Top of EXERCISE MATERIAL

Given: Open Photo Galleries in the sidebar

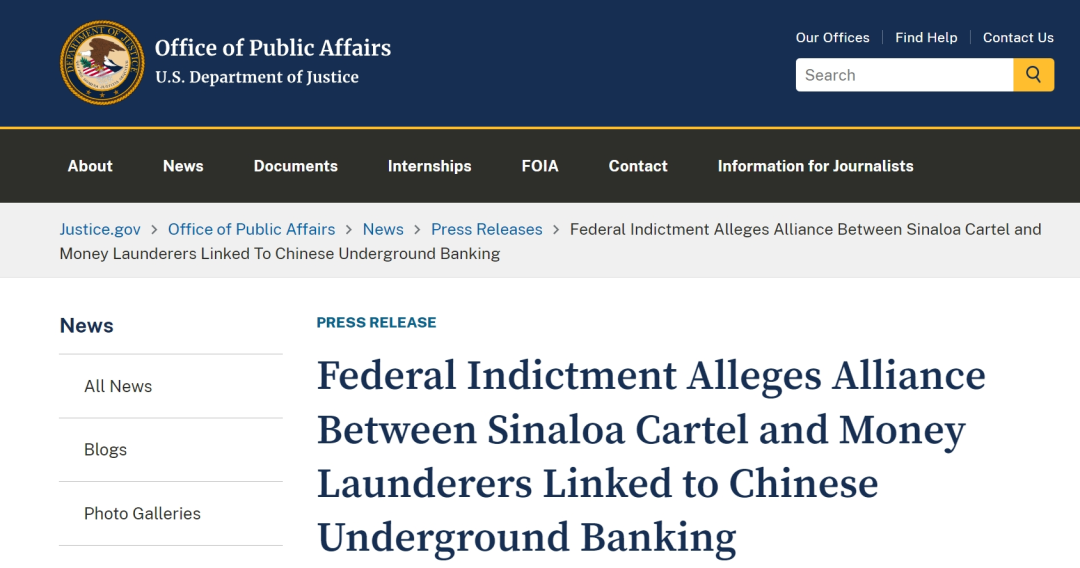Looking at the screenshot, I should (142, 513).
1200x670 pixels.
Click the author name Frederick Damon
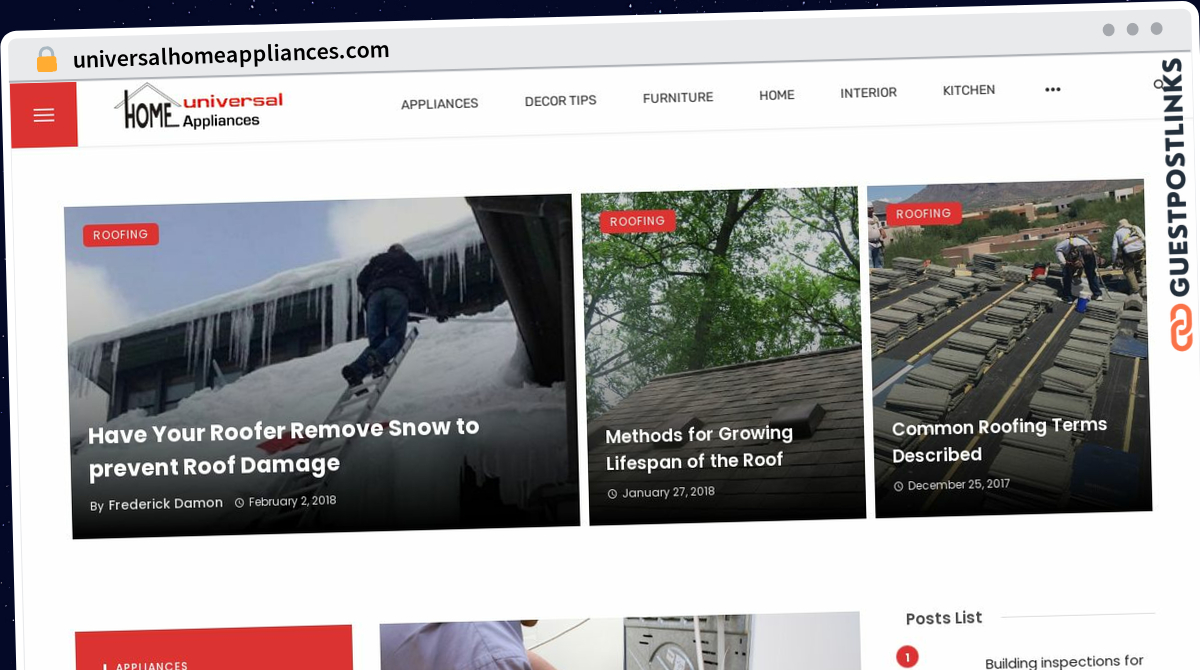tap(165, 504)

Bottom of EXERCISE MATERIAL

WHAT TO WORK ON -
Print all entries exactly; skip the pictures.

ANSWER TO THIS PROBLEM -
Given: Open Photo Galleries in the sidebar

Looking at the screenshot, I should (142, 513).
1200x670 pixels.
Click the author name Frederick Damon
tap(165, 504)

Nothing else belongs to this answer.